Mechanistic rationale
- Somatopause is driven by reduced GHRH and increased somatostatin tone, yielding low‑amplitude GH pulses 5.
- GH stimulates hepatic IGF-1 synthesis; elevated IGF-1 activates PI3K/Akt/mTOR, promoting serine phosphorylation of IRS-1 and impairing insulin signaling 3.
- IF lowers circulating IGF-1 through reduced nutrient‑sensing (↓ insulin, ↑ FGF21) and increased IGFBP-1, which sequesters IGF-1 and diminishes its receptor activation 1.
- Lower IGF-1 reduces mTORC1 activity in muscle, decreasing IRS-1 serine phosphorylation and preserving insulin‑stimulated AKT activation, thus counteracting GH‑induced insulin resistance.
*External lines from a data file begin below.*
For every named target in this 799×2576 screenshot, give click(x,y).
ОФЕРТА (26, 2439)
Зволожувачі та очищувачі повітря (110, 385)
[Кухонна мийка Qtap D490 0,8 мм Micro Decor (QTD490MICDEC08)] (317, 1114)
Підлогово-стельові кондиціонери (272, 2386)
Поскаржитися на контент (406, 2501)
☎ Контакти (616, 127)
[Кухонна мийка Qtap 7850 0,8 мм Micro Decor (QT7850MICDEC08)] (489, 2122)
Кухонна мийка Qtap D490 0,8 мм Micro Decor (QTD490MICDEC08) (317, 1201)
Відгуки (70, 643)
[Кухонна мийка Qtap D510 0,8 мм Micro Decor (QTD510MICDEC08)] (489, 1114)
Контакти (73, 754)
- The resulting state preserves GH‑mediated lipolysis and protein synthesis without the metabolic maladaptation observed in GH replacement trials.
Testable predictions
- In older adults, a 16:8 IF regimen combined with a GH secretagogue (e.g., oral ghrelin agonist) will increase lean‑mass gains comparable to GH secretagogue alone, but will produce significantly lower fasting insulin and HOMA‑IR 3.
- Hepatic IGF-1 mRNA expression will be reduced after 4 weeks of IF, correlating with improvements in peripheral insulin sensitivity measured by hyperinsulinemic‑euglycemic clamp.
- Subjects receiving GH secretagogue without IF will show elevated IGF-1 and increased serine‑307 phosphorylation of IRS-1 in skeletal muscle biopsies, whereas the IF group will not.
Falsifiability If IF fails to lower IGF-1 or does not ameliorate GH‑associated insulin resistance (i.e., HOMA‑IR remains unchanged or worsens relative to secretagogue alone), the hypothesis is refuted.
Broader implications This framework suggests that longevity‑promoting attenuated GH/IGF-1 signaling can be achieved pharmacologically not by blunt GH suppression but by timing nutrient intake to modulate hepatic IGF-1 bioavailability, thereby rescuing the anabolic promise of GH while preserving metabolic health.